== Your objective ==
Arrange the lines as a Markdown table with the columns Row and Record line, from the one containing "Destratification Fans LEO (157, 615)" through the end of the records below, both included. Number each row and leave out blank lines.
========
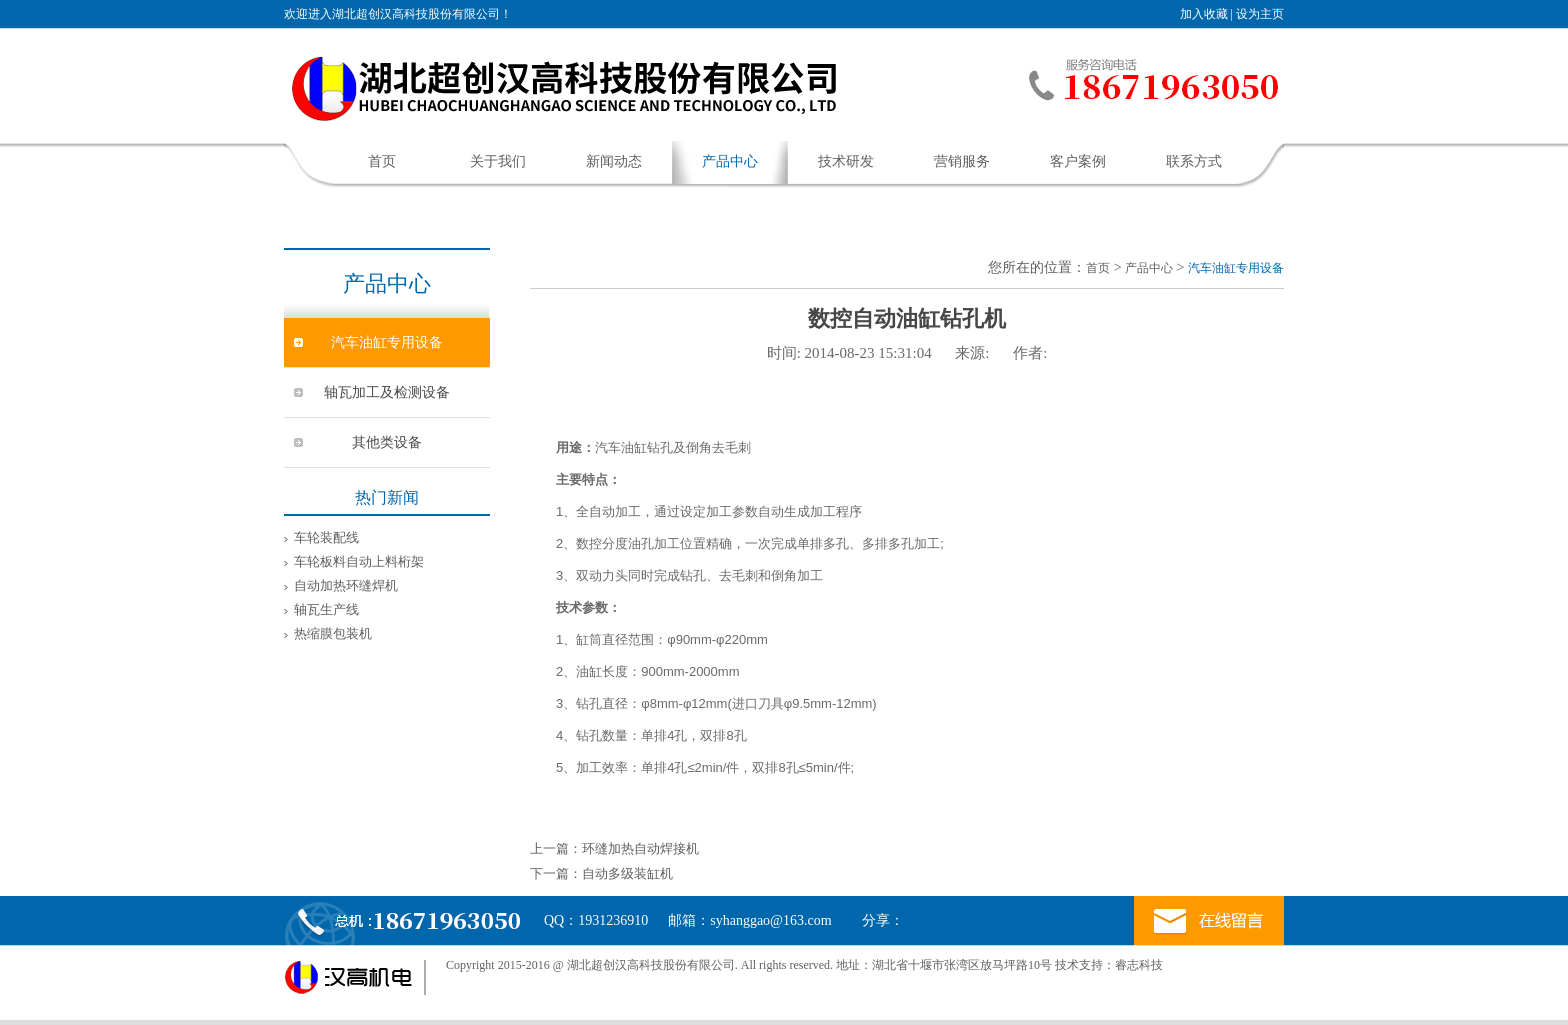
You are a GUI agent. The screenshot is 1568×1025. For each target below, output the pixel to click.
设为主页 (1260, 14)
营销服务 (962, 161)
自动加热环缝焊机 (346, 585)
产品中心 (730, 161)
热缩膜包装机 (333, 633)
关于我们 (498, 161)
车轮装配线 (326, 537)
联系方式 (1194, 161)
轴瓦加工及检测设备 (387, 392)
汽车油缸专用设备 (387, 342)
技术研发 (846, 161)
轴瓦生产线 (326, 609)
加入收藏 (1204, 14)
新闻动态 (614, 161)
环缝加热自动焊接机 (640, 848)
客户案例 (1078, 161)
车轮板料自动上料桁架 (359, 561)
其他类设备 (387, 442)
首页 (382, 161)
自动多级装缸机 (627, 873)
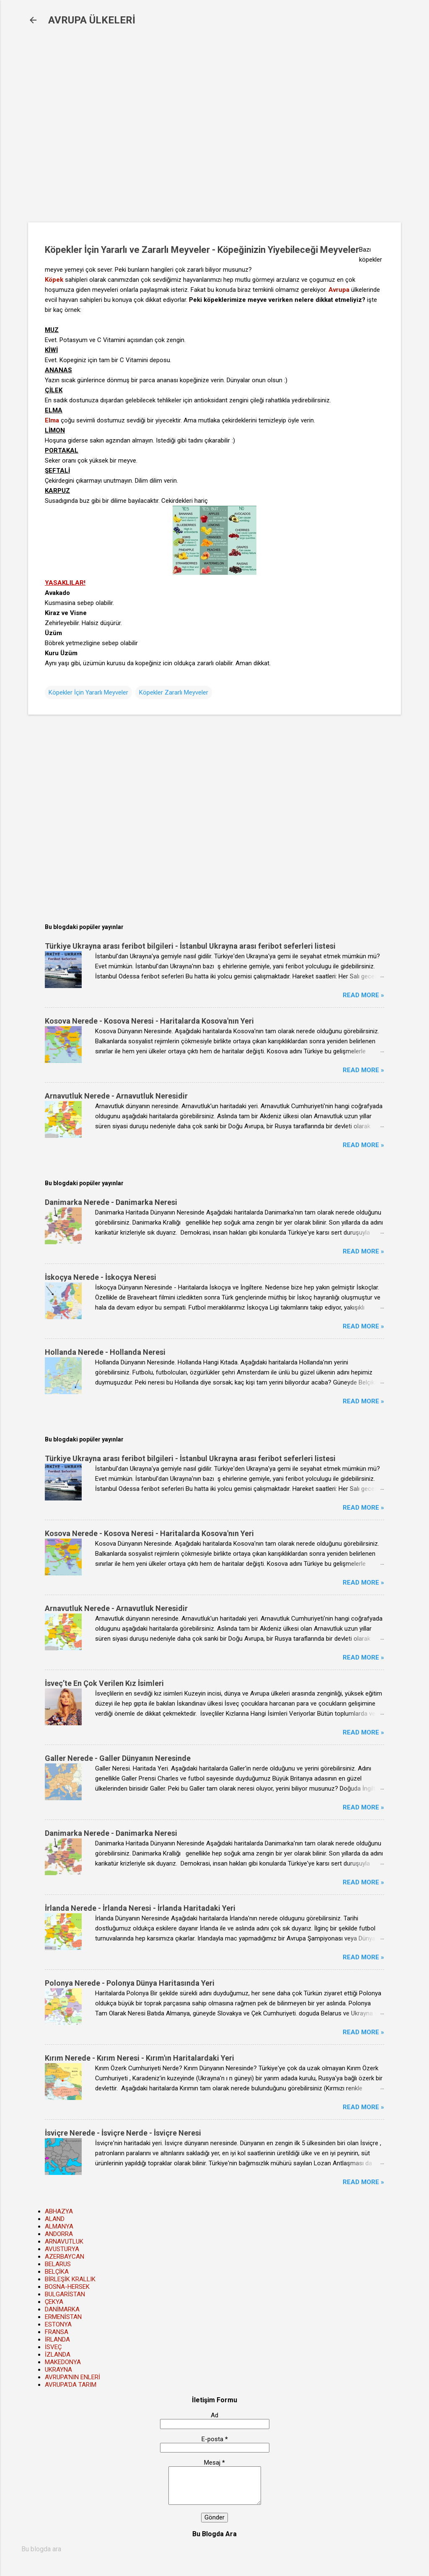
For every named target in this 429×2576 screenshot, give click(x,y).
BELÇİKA (57, 2271)
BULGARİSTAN (65, 2294)
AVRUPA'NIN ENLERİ (72, 2377)
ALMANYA (59, 2226)
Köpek (54, 279)
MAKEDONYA (63, 2362)
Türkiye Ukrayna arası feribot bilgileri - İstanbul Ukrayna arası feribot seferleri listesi (190, 946)
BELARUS (58, 2264)
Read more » (363, 995)
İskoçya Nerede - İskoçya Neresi (100, 1277)
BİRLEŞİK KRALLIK (70, 2279)
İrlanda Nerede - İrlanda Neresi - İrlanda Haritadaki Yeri (140, 1908)
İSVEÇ (53, 2347)
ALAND (55, 2219)
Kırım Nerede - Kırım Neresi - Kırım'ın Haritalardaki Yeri (139, 2058)
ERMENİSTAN (63, 2317)
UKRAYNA (58, 2369)
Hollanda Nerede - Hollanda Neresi (105, 1352)
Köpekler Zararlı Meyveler (173, 692)
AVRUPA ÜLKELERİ (91, 20)
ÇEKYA (54, 2302)
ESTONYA (58, 2324)
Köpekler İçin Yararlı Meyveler (88, 692)
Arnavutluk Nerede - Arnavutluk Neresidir (116, 1095)
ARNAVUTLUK (64, 2241)
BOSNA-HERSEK (67, 2286)
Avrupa (338, 289)
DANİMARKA (62, 2309)
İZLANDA (57, 2354)
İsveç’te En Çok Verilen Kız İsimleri (104, 1683)
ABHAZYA (59, 2211)
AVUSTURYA (62, 2249)
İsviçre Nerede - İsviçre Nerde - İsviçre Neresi (123, 2132)
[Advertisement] (164, 130)
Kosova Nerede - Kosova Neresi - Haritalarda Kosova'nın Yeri (149, 1021)
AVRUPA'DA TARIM (70, 2384)
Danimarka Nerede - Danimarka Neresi (111, 1202)
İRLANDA (57, 2339)
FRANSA (56, 2332)
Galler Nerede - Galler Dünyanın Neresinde (118, 1758)
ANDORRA (59, 2234)
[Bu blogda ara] (214, 2549)
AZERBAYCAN (64, 2256)
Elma (52, 420)
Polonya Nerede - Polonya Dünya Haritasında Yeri (129, 1983)
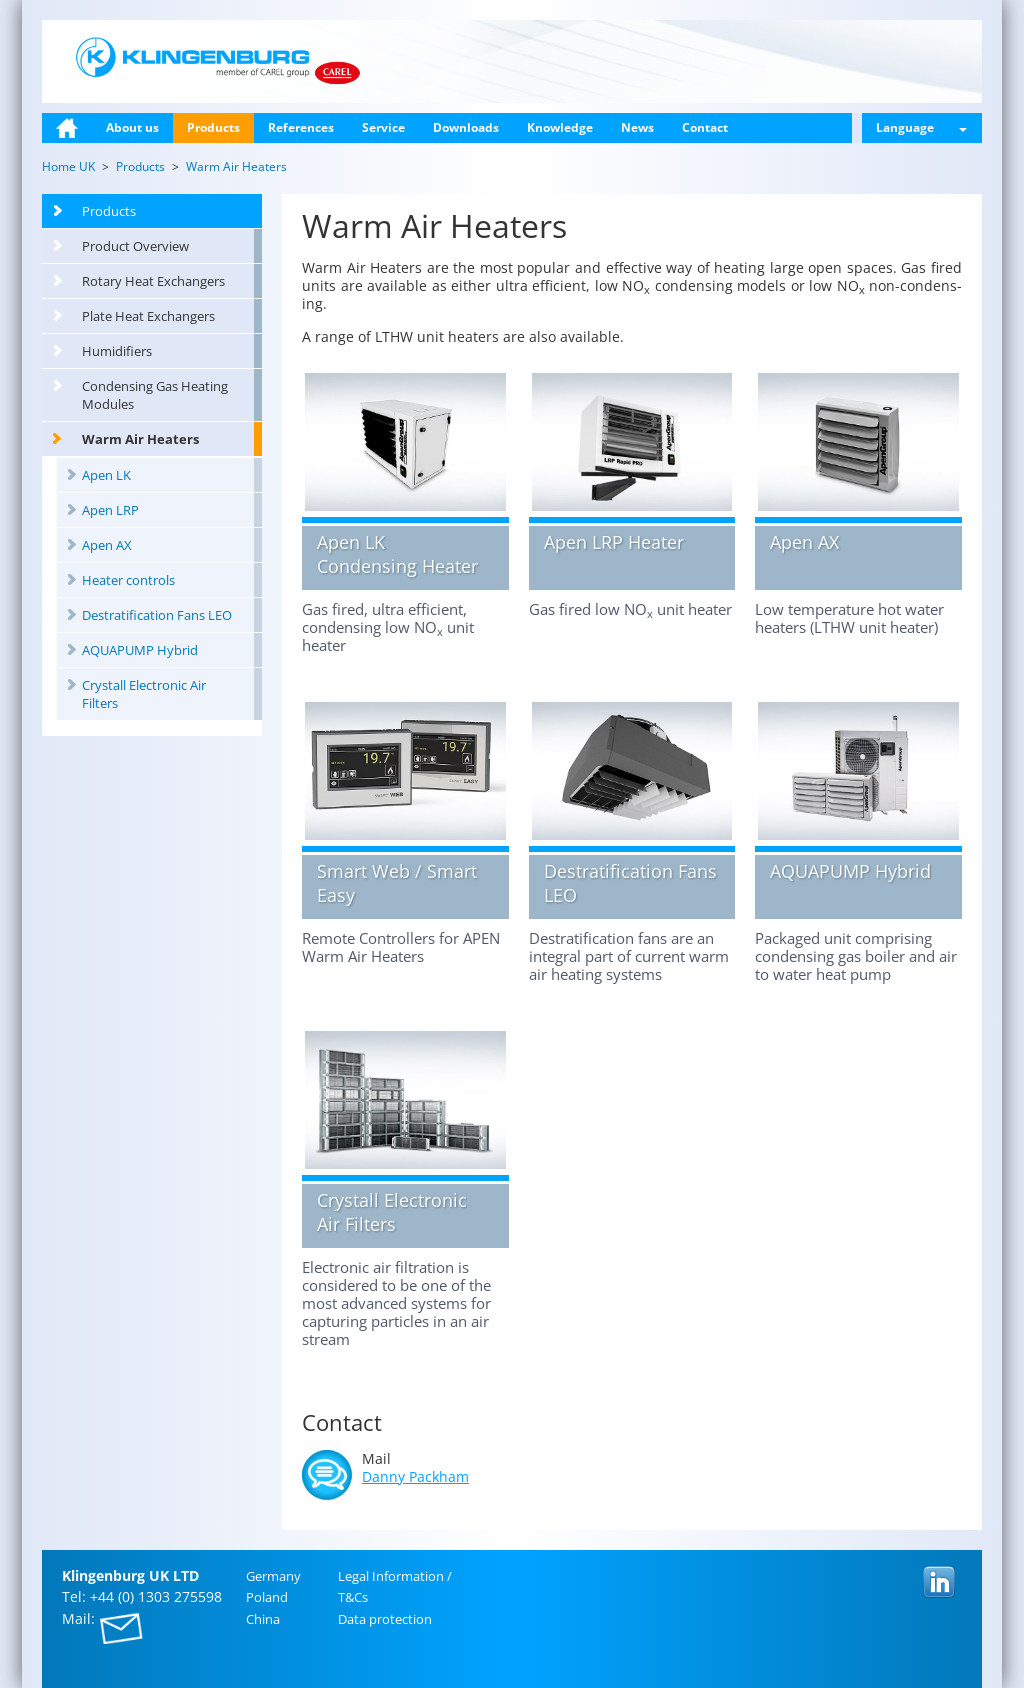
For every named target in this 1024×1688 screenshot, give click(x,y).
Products (213, 127)
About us (132, 127)
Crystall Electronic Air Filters (144, 694)
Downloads (466, 127)
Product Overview (135, 246)
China (263, 1619)
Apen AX (107, 545)
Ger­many (273, 1576)
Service (383, 127)
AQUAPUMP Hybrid (140, 650)
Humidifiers (117, 351)
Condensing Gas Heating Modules (155, 395)
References (301, 127)
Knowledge (560, 127)
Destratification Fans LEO (157, 615)
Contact (705, 127)
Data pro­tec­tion (385, 1619)
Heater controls (128, 580)
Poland (267, 1597)
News (637, 127)
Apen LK (106, 475)
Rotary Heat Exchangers (153, 281)
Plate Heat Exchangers (148, 316)
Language (921, 127)
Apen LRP (110, 510)
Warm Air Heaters (140, 439)
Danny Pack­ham (415, 1476)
========
== Written response ==
| Row | Record line |
|---|---|
| 1 | Destratification Fans LEO (157, 615) |
| 2 | Contact (705, 127) |
| 3 | Data pro­tec­tion (385, 1619) |
| 4 | Heater controls (128, 580) |
| 5 | Poland (267, 1597) |
| 6 | News (637, 127) |
| 7 | Apen LK (106, 475) |
| 8 | Rotary Heat Exchangers (153, 281) |
| 9 | Plate Heat Exchangers (148, 316) |
| 10 | Language (921, 127) |
| 11 | Apen LRP (110, 510) |
| 12 | Warm Air Heaters (140, 439) |
| 13 | Danny Pack­ham (415, 1476) |